So the two people who could force (and who are apparently legally required to force) Wilson and Karakehian to provide new and accurate financial disclosure forms, which could bring to light even more potential conflicts of interest than have already been reported, are refusing to do so. They have made their decision to take no action against Wilson and Karakehian at the same time those two councilmembers are overseeing the process that will decide the two executives’ future with the city.
Isn’t this exactly the type of conflict or, at best, appearance of conflict, that Morzel is warning about, due to Wilson and Karakehian suddenly deciding that evaluations would be done in-house without an external third-party consultant and without the vote of or even notification of the rest of council?
As Morzel put it in her email to Wilson, “The process you and George have concocted with the help of Jane and Tom is akin to foxes watching the hen house.”
In a lengthy email response to Morzel’s concerns about the evaluations the next day, Wilson cited his management experience with AT&T Bell Labs, where he said 360-degree evaluations were conducted ably internally, by the human resources department.
The city’s consultant, Mountain States, was paid “quite allot of money for not much real work,” Wilson wrote. “I was quite struck last year that we paid a consultant more than the cumulative amount we give in raises to all three employees (on a one year basis).”
That last statement is blatantly incorrect, unfortunately.

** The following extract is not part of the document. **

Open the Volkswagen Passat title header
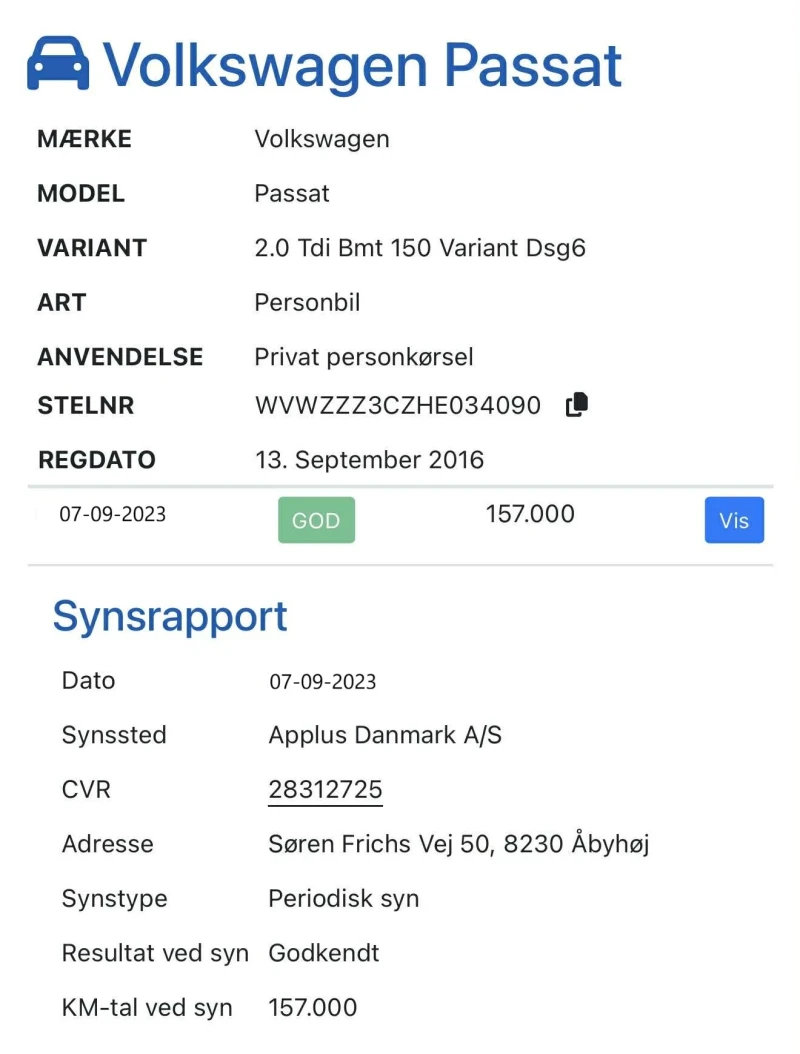 365,64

According to city spokesperson Patrick Von Keyserling, in 2011 the consultant was paid $5,756.50. The three employees in question received a total of $16,314 in salary increases that year, with both Carr and Brautigam each receiving a higher raise than the consultant’s tab.

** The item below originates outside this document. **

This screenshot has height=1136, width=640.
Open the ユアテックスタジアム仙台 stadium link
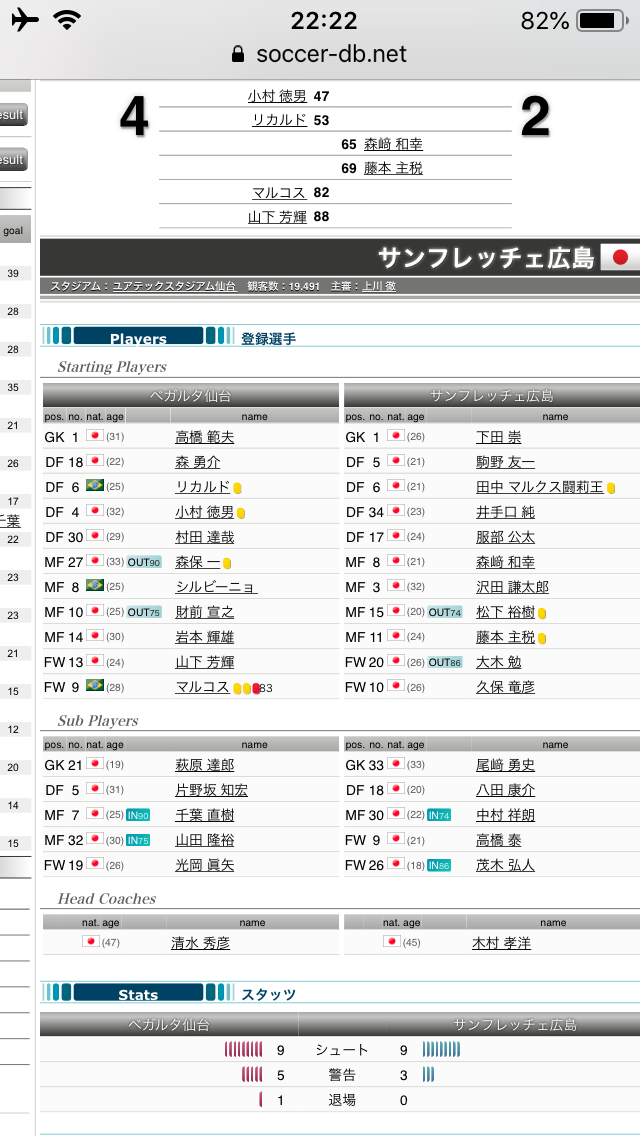[174, 286]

Wilson concludes his email by saying that “where the rubber really meets the road is in the raises anyway. All of the rating and 360 feedback and comments are really just words. It’s the raise that is most important, and we do that on television.”
Just words? Is Wilson really saying that the information disclosed regarding the executives’ job performance and/or behavior during the evaluation process doesn’t even matter, because the decision of continued employment and the granting of a pay raise is already a given? If that’s the case, then there may be an even less expensive evaluation process: none at all.